It is important to examine your online reputation and know what your “digital footprint” looks like to others when they search for you. This is just as important for companies as it is for candidates looking for work. This topic touches my life in many ways, guiding my activities as an Executive Recruiter at Cochran, Cochran & Yale, as an Adjunct Professor (RIT and SUNY Brockport) and as a mother raising her children.
Business Reputation
I worked at Robert Half International for eight years. Current employees found it entertaining to check out the career intelligence on “Vault.com” - an active bulletin board full of personal opinions and feelings - and read the comments former employees made about the company and even certain RHI employees. It was unsettling to discover a publicly-traded company could have a dark side so publicly available. Any potential employee or client could check out the “online reputation” of the company as seen through the eyes of anyone who cared to write a review.
All of the information I have on the web is there because I put it there: my blog, my LinkedIn page, my Twitter account all are carefully executed. I do not have a social link online - arguably because of the set ways of my generation communicating differently, but certainly also by design. I want my visible online reputation to be solely professional, leaving my life outside the office private. You can call me old fashioned, but I think it should be that way – so too, do most of the “decision makers” in the business world of the early 21st century.
Candidate Reputation
For candidates entering into the market this concept is even more important. A major element in my course syllabus at Rochester Institute of Technology and The State University of New York at Brockport is “managing your public information”. The clean up phase should start before you enter into the workforce and should be something everyone online is thinking about every time they post to a blog or upload a photo.
This day and age anyone can be an online publisher and upload information to the web, and many social problems can result from these activities.

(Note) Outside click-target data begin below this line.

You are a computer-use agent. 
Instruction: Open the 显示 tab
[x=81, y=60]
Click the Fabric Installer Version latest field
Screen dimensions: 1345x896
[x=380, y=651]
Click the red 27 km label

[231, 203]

I recommend people for hire every day and one of the first places I go to check a potential candidate out is the internet. Facebook, Myspace, Google and LinkedIn all of these provide a permanent digital record of your life, if your personal information is online there is a chance that anyone can find it. You do not want to be looking for a job and have an outrageous high school or college photo of you surface online portraying you in a compromising environment or doing something illegal. These photos might have been ok and “cool” at the time but will not represent you well with a prospective employer.
In the end all we have is our integrity. It is a result of the decisions we have made in our life, how we interact with people and how we impact the lives of those around us. The principles we will not compromise will set us apart from the rest. You should assume everything you do can be photographed with a cell phone or taped with a microphone and act in a manner that you would be proud of.